■ **Problem**
Go through the listing beneath and show each line containing the string "agent".

■ **Exercise input**
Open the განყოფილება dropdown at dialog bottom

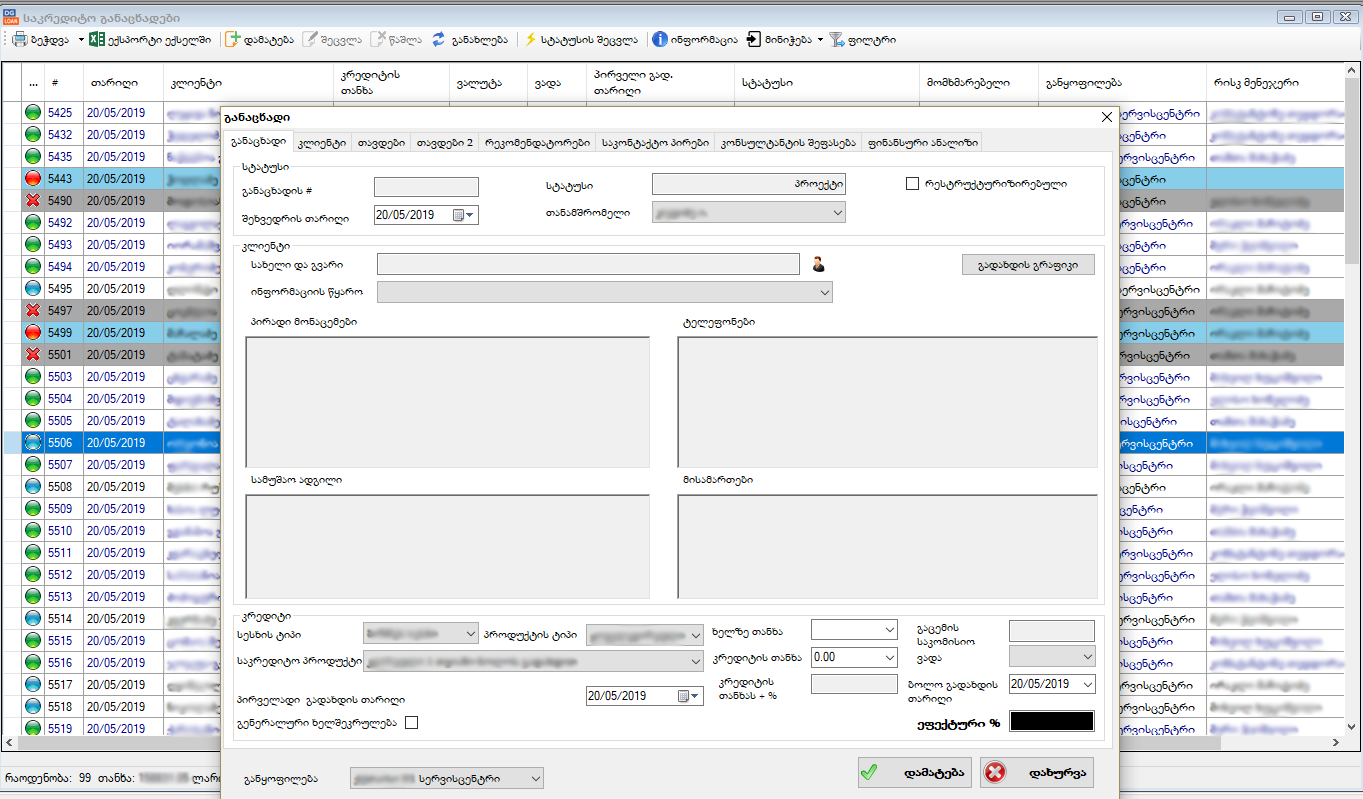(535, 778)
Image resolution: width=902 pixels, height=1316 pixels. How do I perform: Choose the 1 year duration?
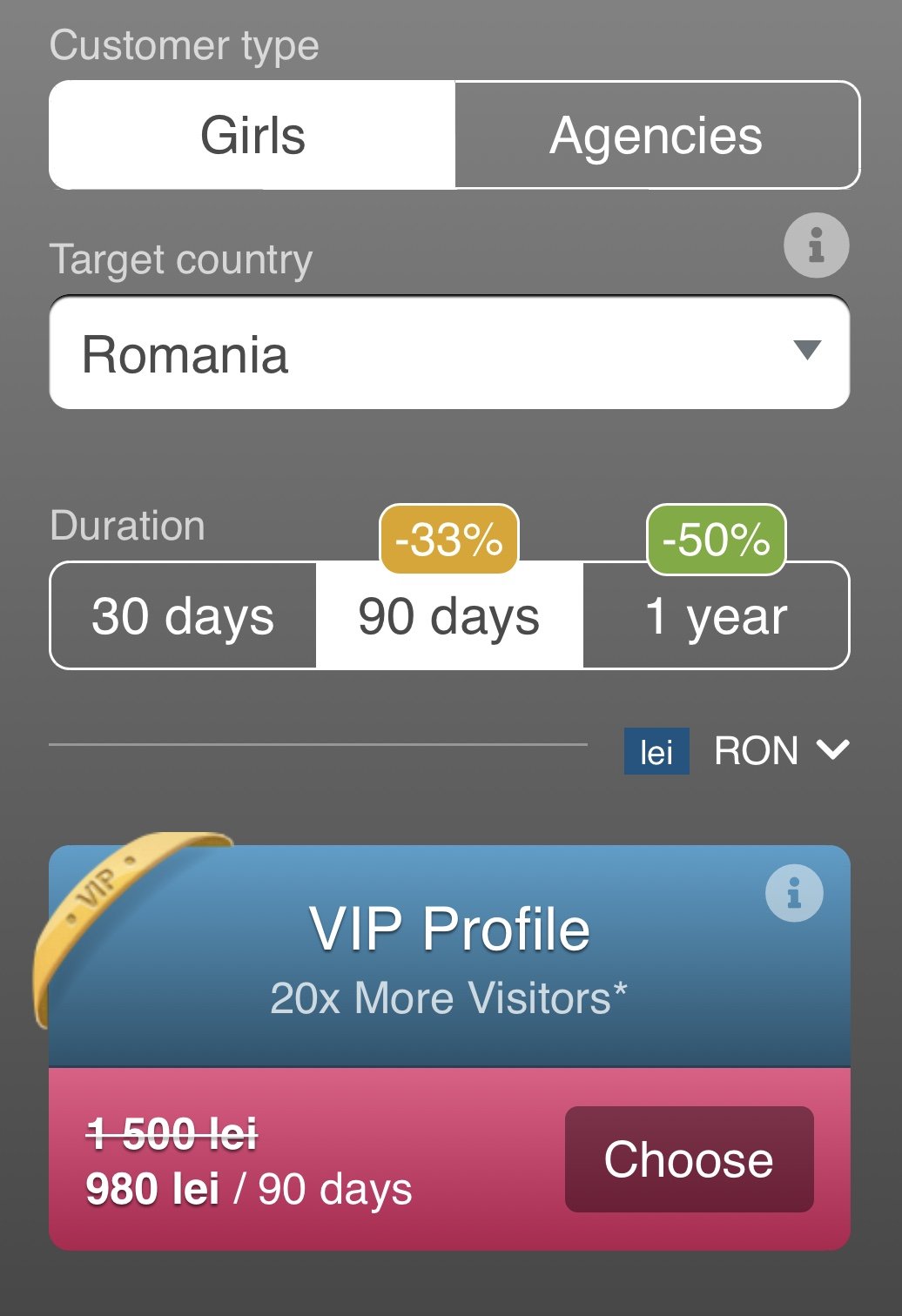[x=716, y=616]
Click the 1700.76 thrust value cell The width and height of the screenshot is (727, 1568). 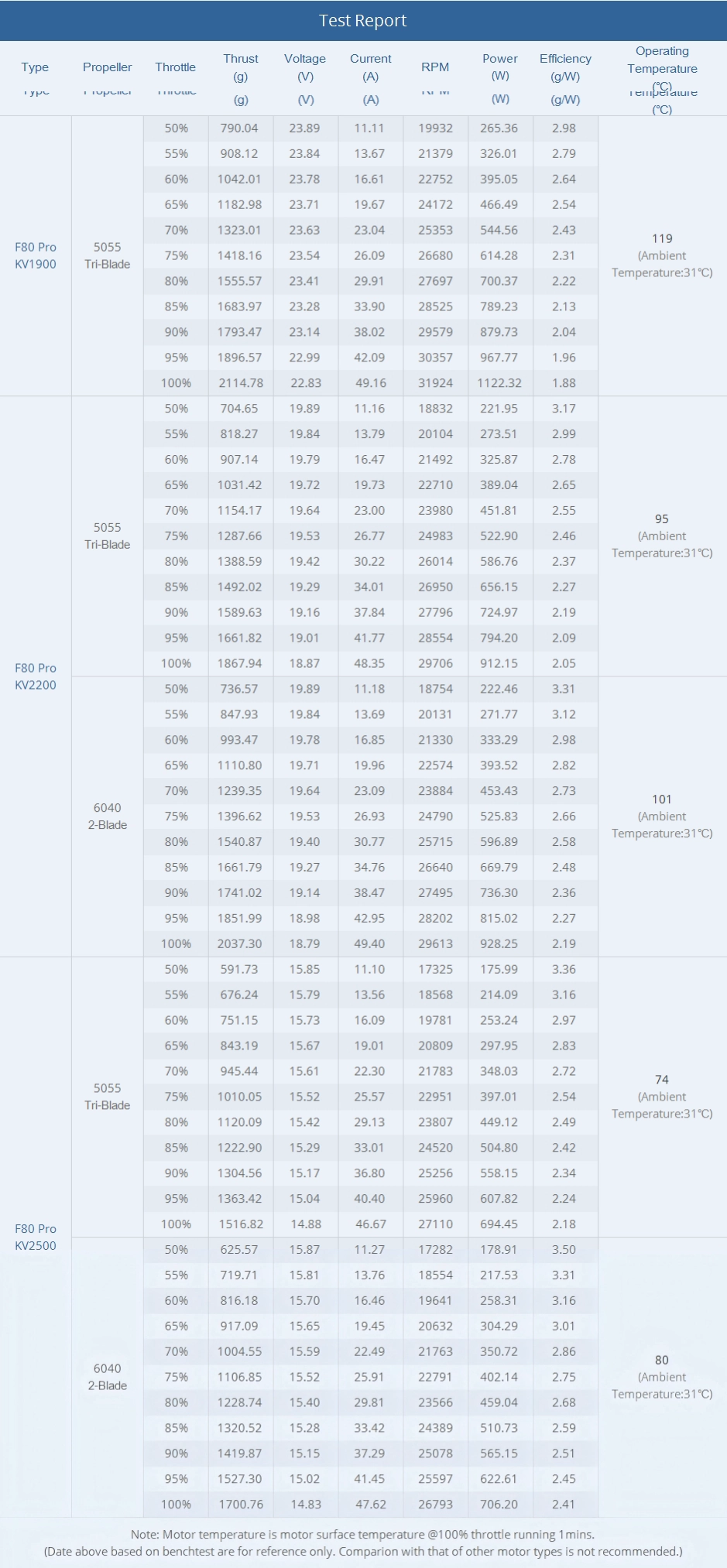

* * *

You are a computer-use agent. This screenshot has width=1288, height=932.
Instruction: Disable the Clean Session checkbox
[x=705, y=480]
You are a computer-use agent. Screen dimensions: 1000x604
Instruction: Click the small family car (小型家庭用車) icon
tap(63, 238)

■ **Exercise solution**
You are a computer-use agent. This screenshot has width=1288, height=932.
You are a computer-use agent. Screen dimensions: 1000x604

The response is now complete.